Create a dataset and upload it to Galileo:

```js
import { createDataset } from 'galileo';

const dataset = await createDataset({
  name: 'names',
  content: [
    { name: 'John' },
    { name: 'Jane' },
    { name: 'Bob' },
    { name: 'Alice' }
  ]
});
```

Retrieve an existing dataset:

```js
import { getDataset } from 'galileo';

const dataset = await getDataset({ name: 'names' });
```

Get a list of all datasets:

```js
import { getDatasets } from 'galileo';

const datasets = await getDatasets();
```

#### Experimentation

Create a prompt template and use it to run a prompt experiment:

```js
import { createPrompt, runExperiment } from 'galileo';

const template = await createPrompt({
  template: [{ role: 'user', content: 'Say "Hello, {name}"!' }],
  projectName: 'my-test-project-5',
  name: `Hello name prompt`
});

// Run the experiment.

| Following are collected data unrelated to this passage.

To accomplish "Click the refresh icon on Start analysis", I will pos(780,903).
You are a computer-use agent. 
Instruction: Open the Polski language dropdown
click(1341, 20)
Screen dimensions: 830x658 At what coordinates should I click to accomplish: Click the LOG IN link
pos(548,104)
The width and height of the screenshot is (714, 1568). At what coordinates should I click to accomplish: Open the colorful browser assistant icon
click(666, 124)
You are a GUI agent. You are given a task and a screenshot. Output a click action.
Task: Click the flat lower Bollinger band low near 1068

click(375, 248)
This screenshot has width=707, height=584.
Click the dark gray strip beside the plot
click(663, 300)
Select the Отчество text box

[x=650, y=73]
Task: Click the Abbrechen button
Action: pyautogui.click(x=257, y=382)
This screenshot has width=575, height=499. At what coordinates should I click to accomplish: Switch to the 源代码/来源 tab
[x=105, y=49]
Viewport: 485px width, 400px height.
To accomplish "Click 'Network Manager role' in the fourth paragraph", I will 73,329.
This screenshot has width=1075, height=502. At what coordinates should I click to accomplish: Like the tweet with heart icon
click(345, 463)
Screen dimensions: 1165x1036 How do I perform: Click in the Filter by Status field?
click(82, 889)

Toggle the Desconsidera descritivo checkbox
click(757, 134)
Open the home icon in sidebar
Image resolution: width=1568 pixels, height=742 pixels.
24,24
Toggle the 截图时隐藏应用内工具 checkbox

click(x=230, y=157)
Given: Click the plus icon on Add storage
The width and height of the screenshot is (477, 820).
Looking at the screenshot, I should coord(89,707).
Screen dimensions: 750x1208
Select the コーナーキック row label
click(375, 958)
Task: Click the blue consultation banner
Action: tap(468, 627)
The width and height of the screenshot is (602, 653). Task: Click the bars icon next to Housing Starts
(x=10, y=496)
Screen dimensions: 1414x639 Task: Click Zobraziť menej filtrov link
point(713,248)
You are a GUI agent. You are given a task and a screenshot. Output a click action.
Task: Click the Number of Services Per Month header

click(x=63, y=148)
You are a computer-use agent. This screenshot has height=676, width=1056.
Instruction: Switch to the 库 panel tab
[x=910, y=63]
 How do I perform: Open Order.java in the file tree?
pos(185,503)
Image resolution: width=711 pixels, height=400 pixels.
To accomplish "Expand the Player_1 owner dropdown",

You'll receive a URL to view the results.
await runExperiment({
  name: `Test Experiment`,
  datasetName: 'names',
  promptTemplate: template,
  metrics: ['correctness'],
  projectName: 'my-test-project-5'
});
```

You can also use an existing template and a dataset object:

```js
import { getPromptTemplate, getDataset, runExperiment } from 'galileo';

const template = await getPromptTemplate({
  projectName: 'my-test-project-5',
  name: 'Hello name prompt'
});

const dataset = await getDataset({
  name: 'names'
});

await runExperiment({
  name: `Test Experiment`,
  dataset: dataset,
  promptTemplate: template,
  metrics: ['correctness'],
  projectName: 'my-test-project-5'
});
```

You can also use a runner function to run an experiment with a dataset:

```js
import { runExperiment } from 'galileo';
import { OpenAI } from 'openai';

const openai = new OpenAI({ apiKey: process.env.OPENAI_API_KEY });

const runner = async (input) => {
  const result = await openai.chat.completions.create({
    model: 'gpt-5-mini',
    messages: [{ content: `Say hello ${input['name']}!`, role: 'user' }]
  });
  return result;
};

await runExperiment({
  name: `Test Experiment`,
  datasetName: 'names',
  function: runner,
  metrics: ['output_tone'],
  projectName: 'my-test-project-5'
});
```

Here's how you can use a locally generated dataset with a runner function:

```js
import { runExperiment } from 'galileo';
import { OpenAI } from 'openai';

const openai = new OpenAI({ apiKey: process.env.OPENAI_API_KEY });

const dataset = [
  { name: 'John' },
  { name: 'Jane' },
  { name: 'Bob' },
  { name: 'Alice' }
];

const runner = async (input) => {
  const result = await openai.chat.completions.create({
    model: 'gpt-5-mini',
    messages: [{ content: `Say hello ${input['name']}!`, role: 'user' }]
  });
  return result;
};

await runExperiment({
  name: `Test Experiment`,
  dataset: dataset,
  runner: runner,
  metrics: ['correctness'],
  projectName: 'my-test-project-5'
});
```

## Making changes

When updating the code, only modify the `*.ts` files in `src` and then run:

- `npm run build`

## Examples Setup

In the root directory, run:

- `npm i`
- `npm link`

In the examples directory, run:

- `npm i`
- `npm link galileo`

Use `node` to run examples, e.g. `node examples/logger/workflow.js`.